According to The Information, the company has reorganised several engineering, product and research teams around improving its voice technology, after internal assessments found that OpenAI’s audio models lag behind its text-based systems in both accuracy and responsiveness.
While OpenAI’s text models have become synonymous with cutting-edge artificial intelligence, its spoken interactions through ChatGPT have reportedly struggled to feel as fluid or reliable.
That gap matters because OpenAI’s first hardware product - expected in 2026 - is designed to be largely audio-first.
Rather than relying on screens, the device is supposedly intended to let users interact naturally through speech, with AI responding in real time - handling interruptions, and even speaking simultaneously with the user.
Internally, OpenAI is said to believe this kind of conversational flow is essential if AI is to feel less like software and more like a companion.

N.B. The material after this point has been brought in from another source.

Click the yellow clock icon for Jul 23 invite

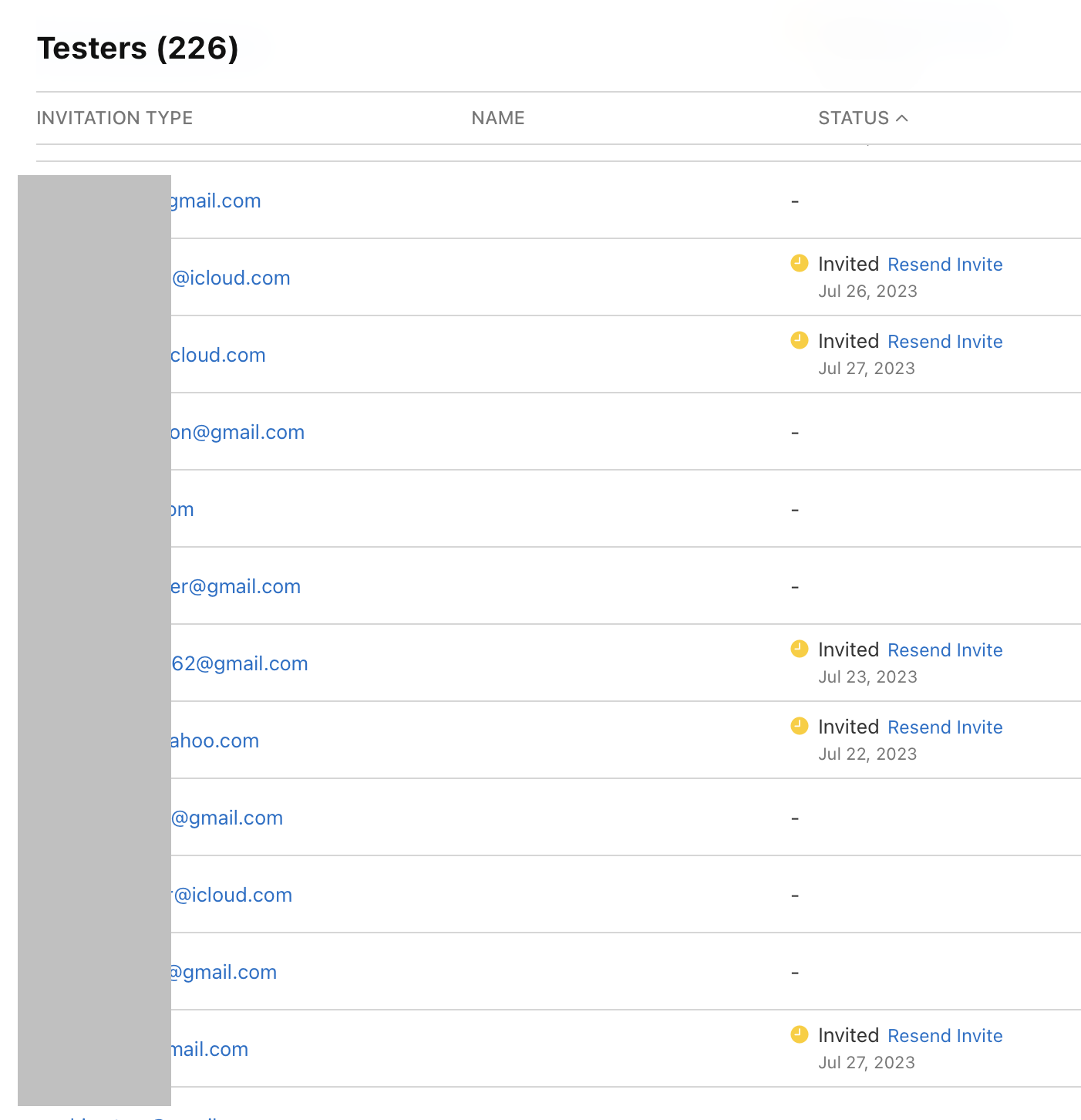pos(800,649)
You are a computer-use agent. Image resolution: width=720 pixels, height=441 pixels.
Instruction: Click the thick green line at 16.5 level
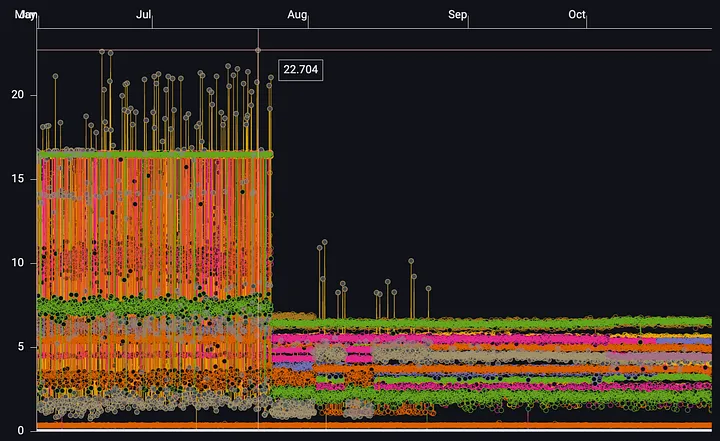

The company is reportedly developing a new audio-model architecture that produces more emotive, natural-sounding responses, while also delivering deeper and more accurate answers.
The model is expected to launch in the first quarter of 2026 and would underpin OpenAI’s wider push into audio-driven experiences.
This strategy places OpenAI alongside rivals such as Google, Apple, Amazon and Meta, all of which are exploring post-smartphone devices built around AI.
The difference, however, is OpenAI’s ambition to strip things back.
Former Apple design chief Jony Ive, who is working with OpenAI following its multibillion-dollar acquisition of his startup io, has argued that screenless devices could help reduce digital addiction rather than amplify it.
Still, there is a hurdle to clear, as many ChatGPT users rarely speak to the chatbot at all, either because they are unaware of the feature or unimpressed by its current performance.